Plenty of magazines pull the “guest editor” bit on their readers to get some press and develop a few half-hearted feature pitches from some celebrity in relation to whatever they’re working on at the time. People Magazine is no exception. This month, they’ve passed the reins to the notorious Krim Kim Kardashian-West, and though the issue is on stands now.
We have a few post-release pitches we’d like to submit to the Queen herself…
LifeHacks by Kim
This week, Kim focuses on how to install discreet mirrors on your toddler’s forehead to simultaneously parent and make sure your eyebrows are still inexplicably flawless. Spoilers ahead!
- Give birth to the world’s most famous child.
- Consider how you feel about said child – does it look identical to you? If yes, do not alter. If no, purchase a floor-length, self-cleaning mirror, a strong adhesive and an album of children’s lullabies.
- Wait for child to fall asleep. If child is not responding to lullabies, play “Black Skinhead” until he/she nods off.
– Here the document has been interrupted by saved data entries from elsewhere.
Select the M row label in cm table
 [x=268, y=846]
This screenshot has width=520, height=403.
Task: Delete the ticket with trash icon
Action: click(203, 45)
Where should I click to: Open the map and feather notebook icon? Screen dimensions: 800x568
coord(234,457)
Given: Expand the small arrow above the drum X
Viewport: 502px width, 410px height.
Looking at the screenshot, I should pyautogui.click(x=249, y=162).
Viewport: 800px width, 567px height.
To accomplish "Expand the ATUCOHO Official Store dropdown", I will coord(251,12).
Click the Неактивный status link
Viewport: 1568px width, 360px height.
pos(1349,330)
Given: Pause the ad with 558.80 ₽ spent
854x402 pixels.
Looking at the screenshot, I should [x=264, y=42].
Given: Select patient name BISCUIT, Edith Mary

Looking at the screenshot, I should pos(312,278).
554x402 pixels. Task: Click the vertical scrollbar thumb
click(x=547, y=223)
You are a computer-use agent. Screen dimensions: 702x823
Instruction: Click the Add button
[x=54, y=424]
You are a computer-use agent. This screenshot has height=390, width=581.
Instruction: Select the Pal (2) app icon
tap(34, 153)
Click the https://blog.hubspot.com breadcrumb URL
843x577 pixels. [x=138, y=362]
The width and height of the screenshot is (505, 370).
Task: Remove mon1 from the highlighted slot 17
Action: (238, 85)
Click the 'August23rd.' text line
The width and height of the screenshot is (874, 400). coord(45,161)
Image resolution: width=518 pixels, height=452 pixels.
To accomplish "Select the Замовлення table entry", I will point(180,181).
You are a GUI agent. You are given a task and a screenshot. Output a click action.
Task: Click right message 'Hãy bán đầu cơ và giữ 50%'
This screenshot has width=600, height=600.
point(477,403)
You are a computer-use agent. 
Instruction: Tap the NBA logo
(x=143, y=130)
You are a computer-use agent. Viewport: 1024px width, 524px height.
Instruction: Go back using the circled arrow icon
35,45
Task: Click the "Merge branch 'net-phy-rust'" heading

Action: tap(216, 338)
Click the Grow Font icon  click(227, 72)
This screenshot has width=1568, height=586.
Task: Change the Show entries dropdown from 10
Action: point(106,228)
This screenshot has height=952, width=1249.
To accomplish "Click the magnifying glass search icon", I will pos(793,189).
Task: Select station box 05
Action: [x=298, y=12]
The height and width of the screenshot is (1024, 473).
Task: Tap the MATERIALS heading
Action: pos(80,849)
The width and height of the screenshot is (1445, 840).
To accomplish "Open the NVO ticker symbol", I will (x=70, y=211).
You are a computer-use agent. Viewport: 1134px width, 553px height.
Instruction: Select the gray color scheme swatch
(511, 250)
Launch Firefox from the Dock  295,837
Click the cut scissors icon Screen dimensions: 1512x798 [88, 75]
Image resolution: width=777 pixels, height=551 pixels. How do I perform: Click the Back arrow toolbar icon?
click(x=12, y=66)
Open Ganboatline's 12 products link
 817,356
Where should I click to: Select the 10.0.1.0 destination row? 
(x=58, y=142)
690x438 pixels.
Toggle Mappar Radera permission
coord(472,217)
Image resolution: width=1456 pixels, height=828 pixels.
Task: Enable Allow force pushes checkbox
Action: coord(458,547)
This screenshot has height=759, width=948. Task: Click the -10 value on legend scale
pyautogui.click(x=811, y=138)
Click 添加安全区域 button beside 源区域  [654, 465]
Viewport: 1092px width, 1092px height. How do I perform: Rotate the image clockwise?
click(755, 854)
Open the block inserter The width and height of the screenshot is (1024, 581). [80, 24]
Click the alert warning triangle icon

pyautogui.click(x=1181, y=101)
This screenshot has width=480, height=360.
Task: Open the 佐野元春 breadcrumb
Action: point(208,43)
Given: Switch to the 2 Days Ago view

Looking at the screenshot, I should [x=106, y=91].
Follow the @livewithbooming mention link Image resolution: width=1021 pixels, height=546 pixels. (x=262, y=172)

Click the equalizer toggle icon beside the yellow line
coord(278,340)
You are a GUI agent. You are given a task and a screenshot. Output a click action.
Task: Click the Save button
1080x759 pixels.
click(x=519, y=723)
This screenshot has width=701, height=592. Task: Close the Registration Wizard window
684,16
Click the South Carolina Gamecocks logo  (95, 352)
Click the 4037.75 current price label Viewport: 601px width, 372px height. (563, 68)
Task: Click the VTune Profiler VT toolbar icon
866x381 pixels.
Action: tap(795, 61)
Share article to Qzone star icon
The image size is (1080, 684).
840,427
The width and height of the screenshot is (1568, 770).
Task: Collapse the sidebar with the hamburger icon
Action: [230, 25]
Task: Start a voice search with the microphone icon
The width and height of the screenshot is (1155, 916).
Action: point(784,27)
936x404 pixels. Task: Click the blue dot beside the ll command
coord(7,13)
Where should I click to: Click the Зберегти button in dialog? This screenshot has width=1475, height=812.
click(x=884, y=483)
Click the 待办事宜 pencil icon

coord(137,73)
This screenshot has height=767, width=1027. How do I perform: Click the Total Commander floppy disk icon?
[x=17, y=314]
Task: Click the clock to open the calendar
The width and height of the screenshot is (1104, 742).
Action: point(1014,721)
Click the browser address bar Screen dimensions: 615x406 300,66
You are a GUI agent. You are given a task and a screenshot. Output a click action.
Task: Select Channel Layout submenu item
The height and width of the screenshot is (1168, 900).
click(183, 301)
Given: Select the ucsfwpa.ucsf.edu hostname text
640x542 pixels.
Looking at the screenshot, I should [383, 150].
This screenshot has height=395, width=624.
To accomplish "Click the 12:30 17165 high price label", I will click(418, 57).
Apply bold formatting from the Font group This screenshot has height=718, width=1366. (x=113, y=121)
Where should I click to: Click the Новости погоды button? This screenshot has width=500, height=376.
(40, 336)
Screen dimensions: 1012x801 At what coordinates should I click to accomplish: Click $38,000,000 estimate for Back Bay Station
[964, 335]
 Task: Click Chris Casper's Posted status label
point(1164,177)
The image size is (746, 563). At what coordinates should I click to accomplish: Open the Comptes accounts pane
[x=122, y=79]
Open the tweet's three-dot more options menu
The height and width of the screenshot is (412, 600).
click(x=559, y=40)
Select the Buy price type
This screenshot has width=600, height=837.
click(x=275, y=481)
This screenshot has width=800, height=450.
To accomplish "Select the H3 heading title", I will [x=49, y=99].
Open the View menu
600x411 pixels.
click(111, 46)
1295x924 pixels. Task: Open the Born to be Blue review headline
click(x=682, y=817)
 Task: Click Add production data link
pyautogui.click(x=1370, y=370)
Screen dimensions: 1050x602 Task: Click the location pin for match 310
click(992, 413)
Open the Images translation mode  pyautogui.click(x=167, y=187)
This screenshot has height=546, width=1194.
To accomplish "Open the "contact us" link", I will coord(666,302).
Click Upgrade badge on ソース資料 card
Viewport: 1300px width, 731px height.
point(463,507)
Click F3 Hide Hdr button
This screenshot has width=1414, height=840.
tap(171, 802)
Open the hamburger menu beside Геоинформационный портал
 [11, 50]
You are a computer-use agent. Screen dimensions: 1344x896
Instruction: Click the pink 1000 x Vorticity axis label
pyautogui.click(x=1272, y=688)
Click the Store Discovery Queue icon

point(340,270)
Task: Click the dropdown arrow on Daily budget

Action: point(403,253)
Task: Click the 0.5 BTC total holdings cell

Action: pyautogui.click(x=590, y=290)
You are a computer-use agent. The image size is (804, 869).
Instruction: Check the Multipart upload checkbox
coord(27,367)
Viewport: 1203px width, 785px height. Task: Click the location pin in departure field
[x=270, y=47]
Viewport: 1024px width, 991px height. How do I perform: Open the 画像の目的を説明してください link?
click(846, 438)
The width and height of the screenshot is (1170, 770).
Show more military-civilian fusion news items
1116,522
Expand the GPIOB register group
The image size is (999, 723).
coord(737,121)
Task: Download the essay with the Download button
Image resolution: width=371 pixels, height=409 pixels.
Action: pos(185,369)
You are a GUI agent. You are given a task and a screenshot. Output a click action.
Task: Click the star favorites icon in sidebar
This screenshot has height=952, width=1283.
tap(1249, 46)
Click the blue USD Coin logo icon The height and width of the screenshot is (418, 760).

- Whip out the tape measure that you have hidden in your right elbow (which, if you are a true lady, has been hollowed out for storage) and measure dimensions of child’s forehead. Have mirror cut to specifications.
- Using SuperGlue or, if in a pinch, a large, half-chewed hunk of Orbit gum, secure mirror to child’s forehead without waking him/her.
- Do you look pretty? Of course you do!
- You did it! You will never need to look your child in the eye again…good thing, too, because that kid is going to be a disaster.
How to Win Friends and Influence People on a Mobile Game that Took Over Your Life
More psychological intervention than a goofy magazine column, Kim insisted that therapist to the stars Dr. Ding Finger write an intervention for those who continue to struggle with an unhealthy Kim Kardashian: Hollywood addiction. For those unaware, Kim Kardashian: Hollywood is Kim’s very own red carpet adventure game where you can create your own aspiring celebrity. From his piece:
For an example of a serious habit, look no further than our friend Rachel, who punched a hole in her bedroom wall after being broken up with by KKH boyfriend Dylan for wearing nothing but a sarong anywhere she went. She drained her savings into the app, spending $500 on K-Coins in order to have nemesis Willow Pape quietly poisoned at a Paris runway show.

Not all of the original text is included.